Alternatively, you can run only a single pass, which may be helpful while debugging. To run only the first pass, use the -p1 flag:

./assembler <-p1> <input file> <intermediate file> <symbol table file>

To run only the second pass, use the -p2 flag. Note that when running pass two only, your symbol table will be empty since labels were stripped in pass_one(), so it may affect your branch instructions.

./assembler <-p2> <intermediate file> <symbol table file> <output file>

When testing cases that should produce error messages, you may want to use the -log flag to log error messages to a text file. The -log flag should be followed with the location of the output file (WARNING: old contents will be overwritten!), and it can be used with any of the three modes above.

Error Message Testing

We have provided two tests for error messages, one for errors that should be raised during pass_one(), and one for errors that should be raised during pass_two().

To check if your error messages match desired ones, simply run make check and check the result for full/p1_errors and full/p2_errors testcases

Your intermediate and output files (.int, .symtbl and .out files) do NOT need to match the reference output if the input file contains an error.

You can also check the testcases in test/in/full/p*_errors.s and your output in test/out/full/p*_errors.log and the reference output in test/ref/full/p*_errors.log (* refers 1 or 2)

Note that in the reference p2_errors.log, the first line is the error raised in pass one (Think about why?), and other errors are raised in pass two.

Notes regarding grading

How much will I need to write

Here is a summary of the solution code. The final row gives total lines inserted and deleted; a changed line counts as both an insertion and a deletion. However, there are many possible solutions and many of them may differ.

      assembler.c           | 111 +++++++++++------
      src/tables.c          |  93 +++++++++++++-
      src/tables.h          |   2 +-
      src/translate.c       | 198 +++++++++++++++++++++++++-----
      src/translate_utils.c | 145 +++++++++++++++++-----
      src/translate_utils.h |  57 ++++++++-
      6 files changed, 494 insertions(+), 112 deletions(-)


You should submit the same autolab.txt in your gitlab repo to to Autolab.

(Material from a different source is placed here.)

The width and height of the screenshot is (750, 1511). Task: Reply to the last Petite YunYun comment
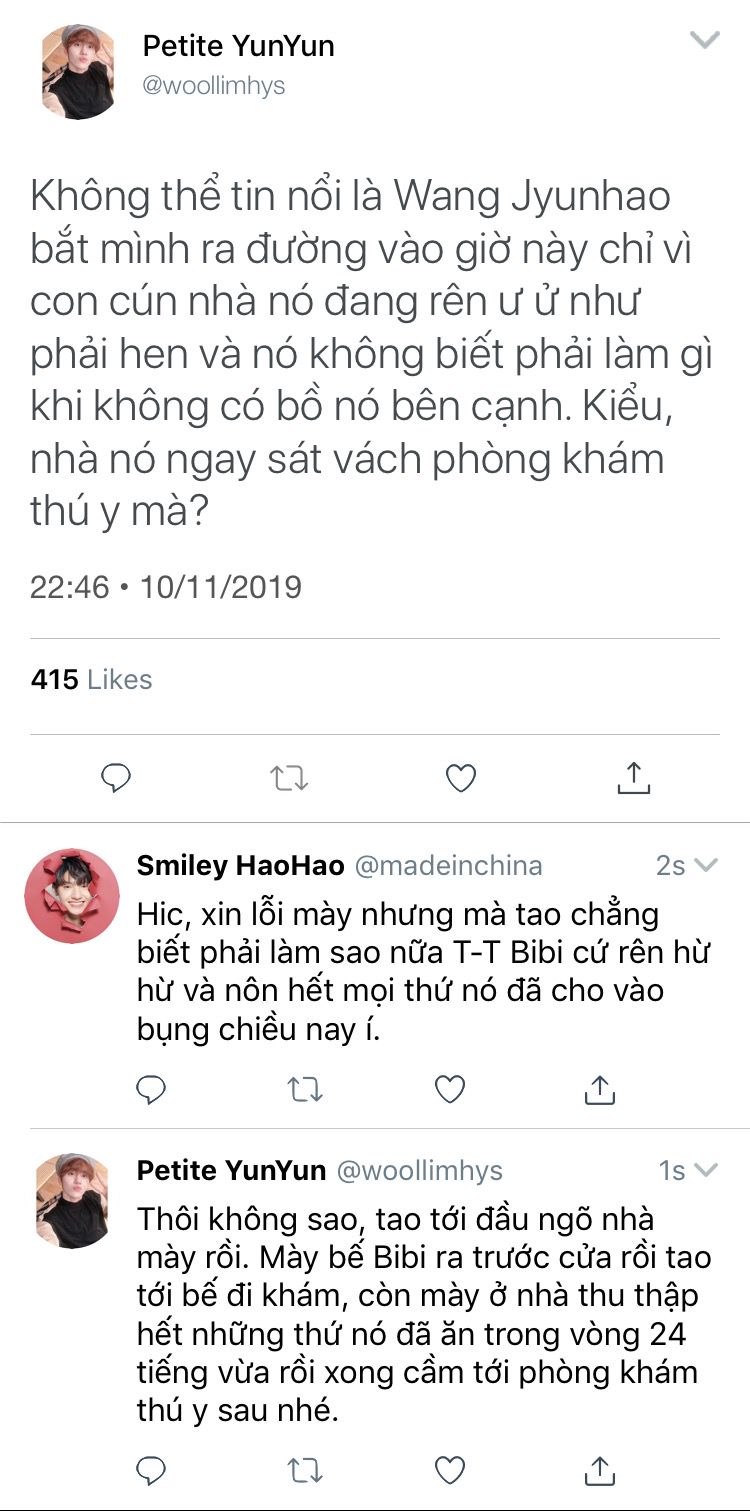point(151,1469)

The directory tree of your gitlab repo should like the following:

You can leave the test folder and the Makefile. Autolab will replace them with the real testcases.

    |--- src
    |     |-- tables.c
    |     |-- tables.h
    |     |-- translate.c
    |     |-- translate.h
    |     |-- translate_utils.c
    |     |-- translate_utils.h
    |     |-- utils.c
    |     |-- utils.h
    |--- test (optional)
    |--- assembler.c
    |--- assembler.h
    |--- Makefile (optional)
    |--- autolab.txt

Autolab Results

tests 0-x stands for results for testcase x that only tests pass one.

tests 1-x stands for results for testcase x that only tests pass two.

tests 2-x stands for results for testcase x that tests full assembler.

tests x-y-mem stands for the results for memory leak detection of testcase x-y.